De heilige Bernardus van Clairvaux heeft ooit gezegd dat je meer van bomen kunt leren dan van boeken. Toen ik afgelopen week niet op mijn werkkamer zat, maar door onze parochietuin liep, begon er iets te dagen.
In de voortuin ligt, zoals sinds enkele jaren traditie is, het kruis van de Passion. Op Witte Donderdag wordt het na de viering in een stille tocht door het centrum van Wijchen naar De Schakel gedragen. Daar wordt dan gezamenlijk gekeken naar de televisie-uitzending van de Passion. Tot dit tijd ligt het grote houten kruis in de tuin. Er liggen wat bezinningsmaterialen naast, maar er ligt vooral een gebedenboek op. Mensen kunnen er hun ruwe verdriet en ongepolijste hoop kwijt, zoals Jezus in de hof van olijven, Getsemane, op die donderdagavond voordat hij gekruisigd zou worden.

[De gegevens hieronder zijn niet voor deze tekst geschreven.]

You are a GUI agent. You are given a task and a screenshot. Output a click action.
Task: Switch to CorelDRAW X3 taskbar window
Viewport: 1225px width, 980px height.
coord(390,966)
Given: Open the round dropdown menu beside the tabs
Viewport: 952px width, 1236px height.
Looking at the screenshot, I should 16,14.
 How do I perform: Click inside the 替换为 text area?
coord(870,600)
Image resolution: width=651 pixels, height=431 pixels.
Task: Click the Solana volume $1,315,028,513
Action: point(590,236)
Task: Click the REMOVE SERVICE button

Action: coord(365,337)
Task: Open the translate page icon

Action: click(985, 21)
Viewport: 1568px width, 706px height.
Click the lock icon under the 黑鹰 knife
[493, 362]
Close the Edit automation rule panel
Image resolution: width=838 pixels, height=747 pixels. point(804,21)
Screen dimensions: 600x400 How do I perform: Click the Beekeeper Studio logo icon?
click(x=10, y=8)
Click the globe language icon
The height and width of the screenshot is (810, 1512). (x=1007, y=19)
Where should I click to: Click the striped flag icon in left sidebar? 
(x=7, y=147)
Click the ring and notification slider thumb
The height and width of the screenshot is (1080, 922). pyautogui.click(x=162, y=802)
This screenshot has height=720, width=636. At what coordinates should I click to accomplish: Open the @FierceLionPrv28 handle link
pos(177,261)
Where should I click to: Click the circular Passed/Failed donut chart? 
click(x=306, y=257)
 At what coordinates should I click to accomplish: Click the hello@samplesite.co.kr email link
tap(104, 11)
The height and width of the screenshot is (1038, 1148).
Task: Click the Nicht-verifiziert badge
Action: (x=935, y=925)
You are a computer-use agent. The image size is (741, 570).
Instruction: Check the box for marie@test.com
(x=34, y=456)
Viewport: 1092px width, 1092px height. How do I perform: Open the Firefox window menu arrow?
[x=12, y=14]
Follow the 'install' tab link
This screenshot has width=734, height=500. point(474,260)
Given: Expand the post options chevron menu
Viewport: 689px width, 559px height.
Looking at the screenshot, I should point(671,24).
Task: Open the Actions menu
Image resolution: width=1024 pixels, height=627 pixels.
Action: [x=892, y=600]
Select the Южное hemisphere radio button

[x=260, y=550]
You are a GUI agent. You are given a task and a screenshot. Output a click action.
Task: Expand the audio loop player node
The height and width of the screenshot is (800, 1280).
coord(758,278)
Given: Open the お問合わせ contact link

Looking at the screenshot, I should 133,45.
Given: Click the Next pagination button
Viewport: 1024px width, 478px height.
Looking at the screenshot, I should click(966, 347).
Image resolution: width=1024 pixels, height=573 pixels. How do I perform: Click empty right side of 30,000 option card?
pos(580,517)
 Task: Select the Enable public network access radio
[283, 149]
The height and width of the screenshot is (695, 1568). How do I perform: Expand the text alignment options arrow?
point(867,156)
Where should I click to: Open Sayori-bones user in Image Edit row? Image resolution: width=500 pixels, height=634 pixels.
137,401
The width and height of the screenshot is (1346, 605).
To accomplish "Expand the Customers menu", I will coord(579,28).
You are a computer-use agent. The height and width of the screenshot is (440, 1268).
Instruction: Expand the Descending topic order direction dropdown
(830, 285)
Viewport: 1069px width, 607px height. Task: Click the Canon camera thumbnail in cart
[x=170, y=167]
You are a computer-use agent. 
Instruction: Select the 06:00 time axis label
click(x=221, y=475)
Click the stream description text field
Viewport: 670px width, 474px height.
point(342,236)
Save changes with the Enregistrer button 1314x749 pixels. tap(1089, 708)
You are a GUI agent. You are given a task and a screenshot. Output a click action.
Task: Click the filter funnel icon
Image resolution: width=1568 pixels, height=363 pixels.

Doorlopend naar de achtertuin kom je bij de Mariagrot. Die heeft een lieflijkere uitstraling. Het is een oase van rust en bezinning. Je zit er naast Bernadette Soubirous die ooit Maria zag verschijnen in een grot bij Lourdes. Binnenkort komen haar relieken, haar lichamelijke overblijfselen, naar ons land. Dan kunnen we nog tastbaarder naast haar bidden tot Maria. Die ik ook nu al bij deze grot als een Limburgse moeder hoor zeggen: Kump good. Alsof zij er eigenhandig voor zal zorgen dat het Paradijs zal worden hersteld, waar geen oorlog is en geen honger.
Deze ronde maakte ik afgelopen week, toen ik weer op weg naar kantoor stuitte op een kunststuk van de tuingroep dat me even een soort van inzicht gaf. Ik zag een spiraal van paarse heide met in het centrum gele narcissen. Ik zag daarin de stugge veertigdagentijd met zijn schraalte, met in het midden de bloemen die bij ons thuis ‘Paospiepen’, Paaspijpen heetten. In één oogopslag zag ik Getsemane verbonden met de herwonnen Hof van Eden. Misschien heb ik te lang met mijn hoofd in de boeken gezeten, of misschien is het waar wat Gé Reinders (ook in het Limburgs) ooit zong: D’n haof, d’n haof, d’n haof. Dit veult as ’t landj waat ós is belaof.